▶ **Exercise details**: Scan the lines below for the string "icon" and copy every one that has it.
[Opening Records section]
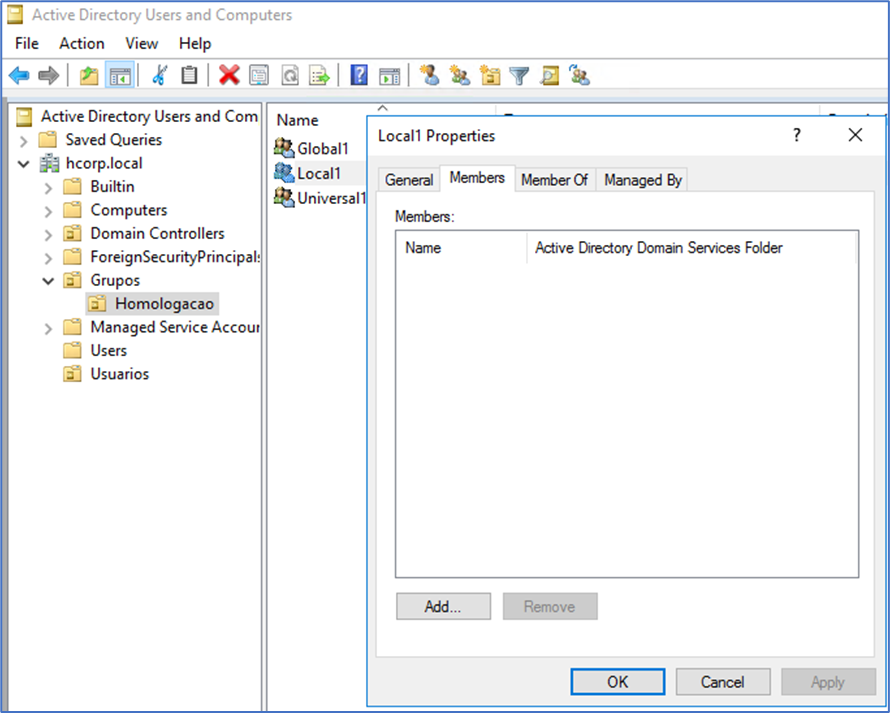Open the Action menu

(81, 43)
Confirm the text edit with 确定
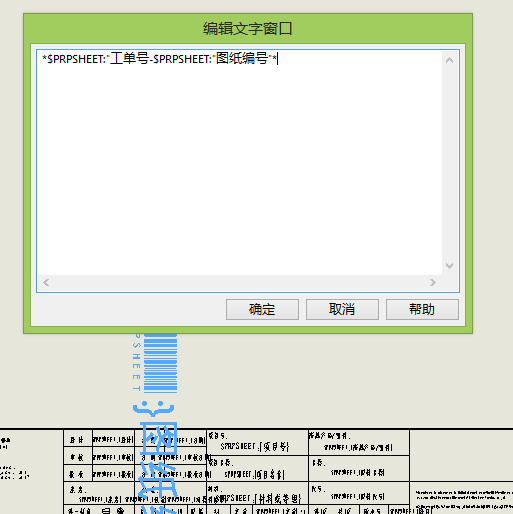This screenshot has height=514, width=513. click(262, 309)
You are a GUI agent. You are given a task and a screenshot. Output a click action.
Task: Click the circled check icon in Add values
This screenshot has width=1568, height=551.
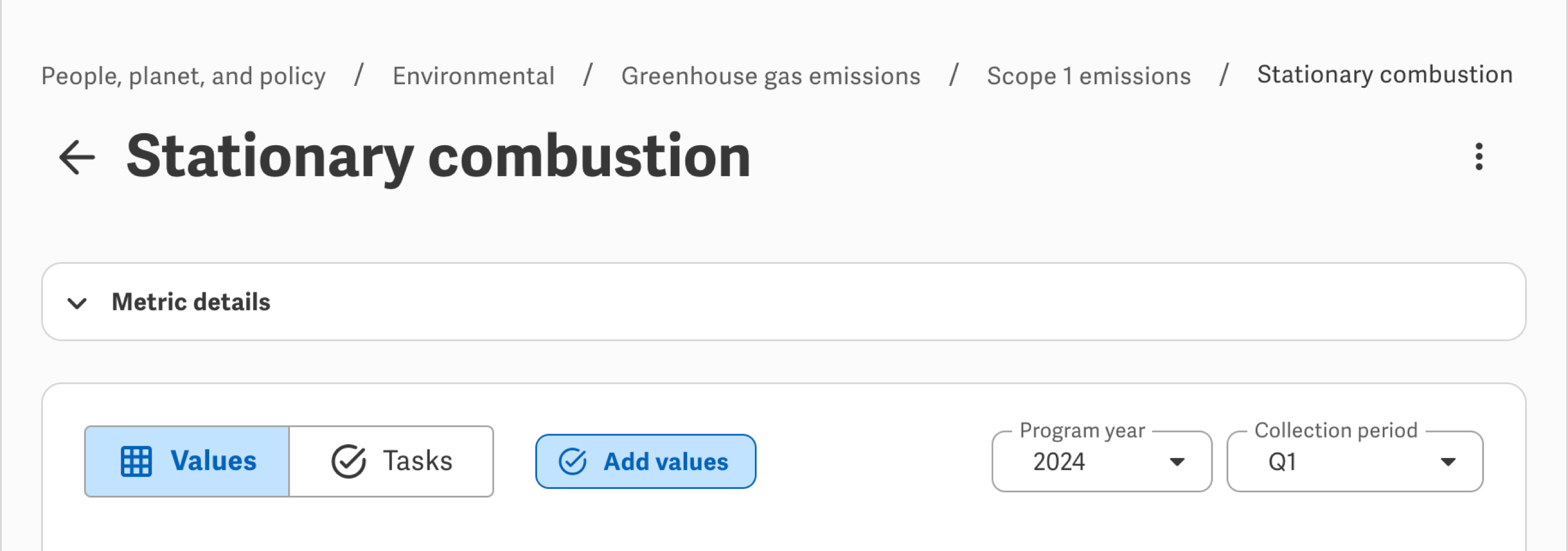[572, 461]
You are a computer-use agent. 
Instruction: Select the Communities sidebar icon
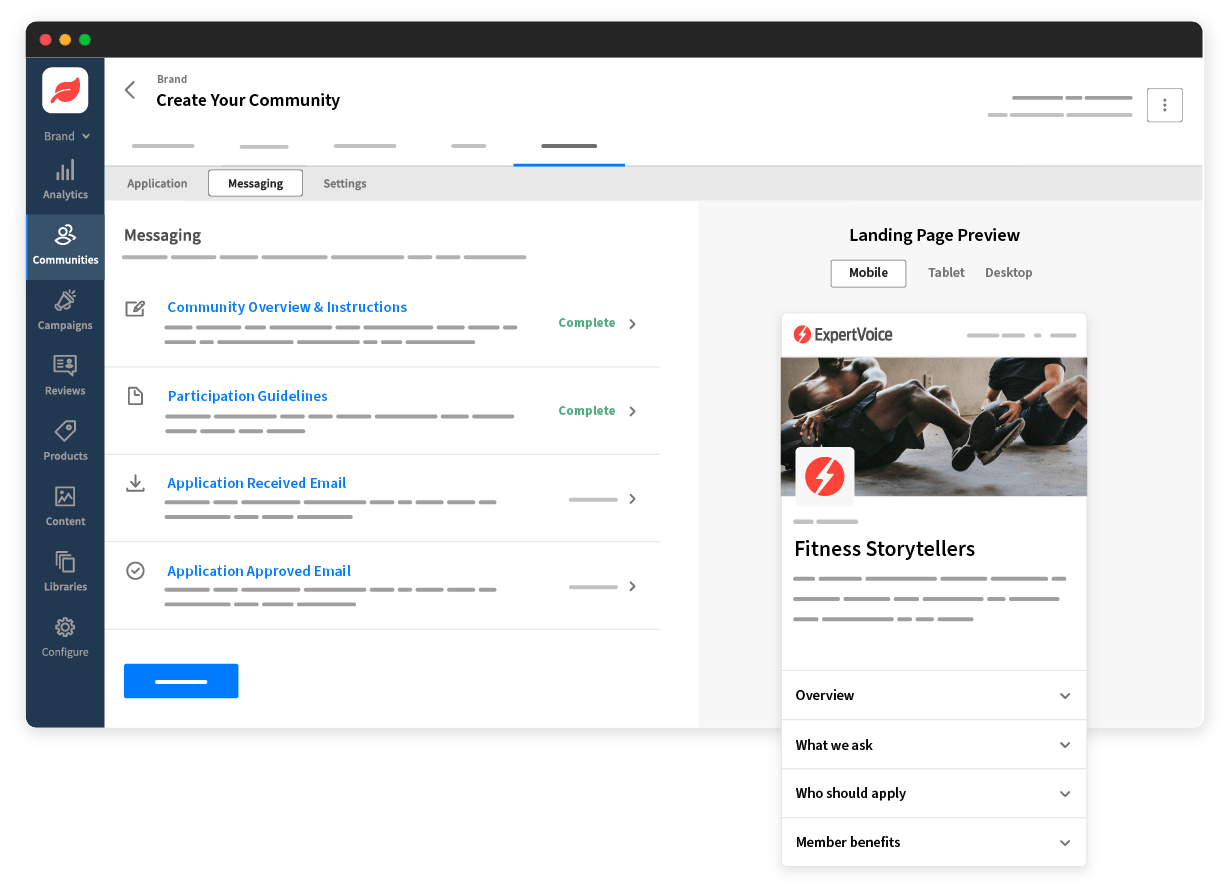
[Closing Records section]
▶ **Exercise answer**:
Task: Click the circled check icon in Add values
Instruction: Select the Communities sidebar icon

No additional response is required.